Parents Grateful for Alumni-Funded Scholarship Program
August 30, 2011 – As the potential for federal undergraduate financial aid cuts and decreased tax credits continues to loom, parents such as Karen Heath take comfort in the existence of the Georgetown Scholarship Program (GSP).
“I thought ‘there’s no way she’s going to be able to go here,’ but I didn’t say anything,” says Heath, a single mother whose daughter Sarah (C’14) became interested in Georgetown during high school. “My faith was pretty weak on it but [Sarah’s] was strong. This GSP, it’s been everything to us.”
Georgetown created GSP in 2004 after alumni showed interest in helping the university enroll and retain qualified students with financial needs.
The university’s 1789 Scholarship Imperative, which aims to raise $400 million for undergraduate scholarships and $100 million for graduate scholarships by 2016, currently funds the program.
Heath isn’t the only parent who has found GSP invaluable.
“We know that we do not have the money to cover this,” says Cyndy Kempczynski, mother of Ashley (C’12). “If not for the generosity of GSP, Ashley would not be at Georgetown.”

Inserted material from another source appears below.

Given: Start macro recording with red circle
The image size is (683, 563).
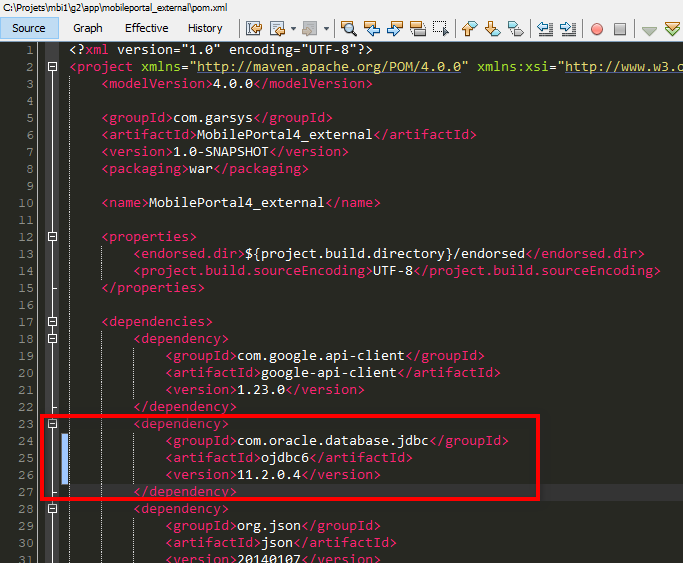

The gratitude isn’t just about financial help.
“There’s a vibe at Georgetown, I’ve never seen it at another place,” says Deb Stone, mother of Anna (C’15). “All students support the other students. It’s not just getting through four years of education, it’s becoming the best that you can and I know that Anna is going to be a totally different person [after] Georgetown.
Missy Foy (C’03), GSP program director, says parents are sometimes so grateful that they approach her with tears in their eyes, as one did during the 2011 GSP graduation party.

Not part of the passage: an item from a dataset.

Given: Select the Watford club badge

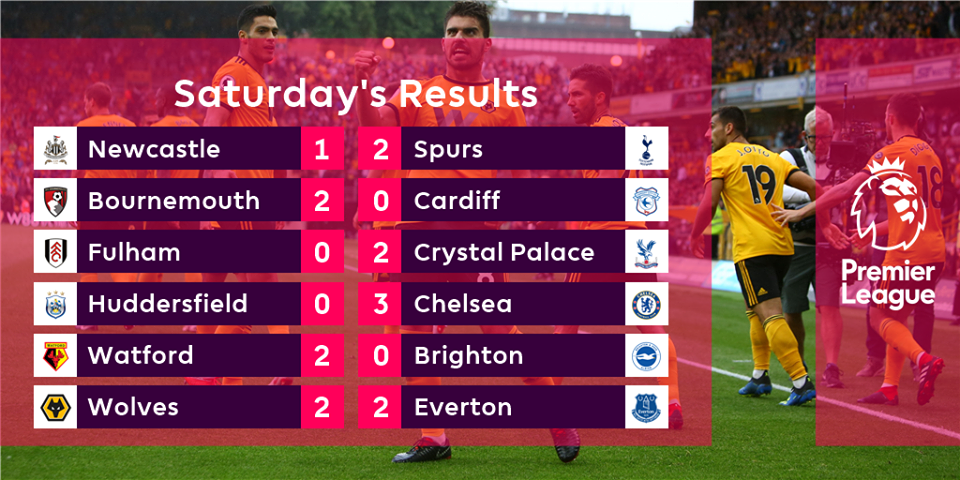Looking at the screenshot, I should pos(55,355).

“She said, ‘Thank you so much. None of this Georgetown experience would have been possible without my daughter’s scholarship,’ ” Foy explains.

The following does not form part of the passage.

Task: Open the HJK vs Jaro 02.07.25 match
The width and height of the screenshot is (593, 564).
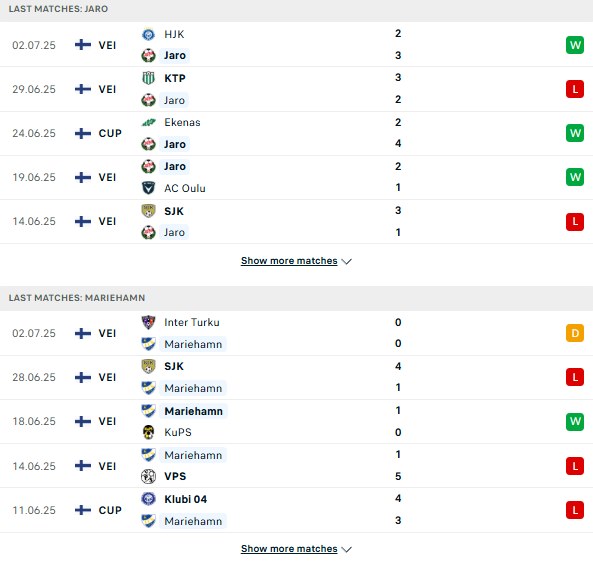Action: [x=296, y=45]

Parents also say Foy and the GSP office’s interaction with their children have provided a crucial support system, making Georgetown a home away from home.
More Like Family
“Missy has been instrumental in helping [my daughter] have somewhat of a seamless merge into the Georgetown lifestyle,” says Shelley Nadell, whose daughter Marissa Brogger (SFS’13) is the first female in her family to attend college. “As a new parent [of a college student] she had patience and understanding to deal with my questions and naivety about college.”
Nadell adds that she has offered to be a mentor and resource for parents of new GSP students.
“Whether you’re a parent or a student … you feel embraced by something that feels more like family and more like an intimate community than I would have expected at a college of this level,” she says.